= SOURCE TEXT =
By the time this is published, 1 March 2021, St. David’s Day for all my Welsh and Welsh American readers out there, we will have very nearly reached the first anniversary of the beginning of the lockdown. For me, that anniversary is on 13 March, the last day that I reported to my university for normal teaching duties. It was a Friday, an unlucky Friday the 13th. I only kept my students in class for maybe 20 minutes a piece, just long enough to explain how we were going to continue the class online going forward. I said my usual “Good luck,” and “Hope to see you on the other end of this,” and that was that. The rest of the day was filled with meetings, half of which were wrapping things up that my colleagues and I had been working on, the other half planning for the uncertain future to come.
We figured the storm would pass by Memorial Day, echoing many a voice from many a war in history, and quickly found our predictions far too brief for what would actually happen. Now, one year later, with 512,979 dead in the United States, 2.5 million or more dead globally at the time of writing this, we have seen our world forever changed by the pandemic of 2020-2021. How do we move past the past year, that annus horribilis to borrow a phrase from the Queen, and begin to live our lives again while remembering to take account for all that has happened? One thing that we absolutely should not do is try to “return to normalcy” to borrow another phrase, this time from President Harding, whose presidency a century ago was marked by scandal in ways that are painfully familiar to us now.
A century ago, our ancestors didn’t forget the horrors and sacrifices of the Spanish Flu of 1918, but that pandemic would always be overshadowed by the four-year nightmare that was World War I. After four years of brutal war and two more years of pandemic, Americans along with the rest of humanity wanted to move on, to enjoy life again. Once this pandemic is over, we should enjoy life to the fullest, but we should never allow ourselves to forget what has happened in the last year. By now, everyone of us ought to have figured out that there is no such thing as normal in this everchanging world of ours, except of course for a town in Downstate Illinois. Saying “things will be normal again” disincentivizes us from working to better ourselves and our world.
There will be more crises to come throughout this century and into the next. More hurricanes, polar vortices, wildfires, weeks of constant thunderstorms, flooding, and tornadoes, and yes even pandemics. After millions of years of evolution and tens of thousands of years of civilization you’d think we would’ve figured out that as much as we can control our own lives, we can’t control nature. Influence it, absolutely, but we’ll never be able to control it, to keep ourselves safe from the disasters that mark our lives. The best we can do is be prepared for them, winterize our power grids, and invest in green energy among other things, to leave a stable, prosperous, and healthy world for our future to enjoy.
The children of the 2020s will more than likely live into the 22nd century. Our dreams of a better tomorrow can be their today, but only if we do our part to make it. Let’s not allow ourselves to make today’s crises and stubborn inability to change the normal of tomorrow. We owe it to them and to ourselves. I’m not fond of dystopian fiction, it encourages pessimism and helps convince us that trying to improve things is a futile task. We should always be optimistic, after all we have the power and ability to make things better, to ensure there is a future for humanity.
Let that be the lesson of the Coronavirus Pandemic.


This has been quite a year. Thanks for putting it in perspective.

= RECORD EXTRACTS =
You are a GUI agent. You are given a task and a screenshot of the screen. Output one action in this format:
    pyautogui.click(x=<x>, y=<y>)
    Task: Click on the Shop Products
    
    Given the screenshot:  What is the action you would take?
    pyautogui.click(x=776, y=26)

= PROBLEM TO SOLVE =
Answer these questions from the pandemic anniversary essay:
(a) On what date does the writer mark the anniversary of the lockdown?
(b) By what holiday did the writer and colleagues expect "the storm" to pass?
(c) What kind of fiction does the writer say they are not fond of?

= TASK RESPONSE =
(a) 13 March.
(b) Memorial Day.
(c) Dystopian fiction.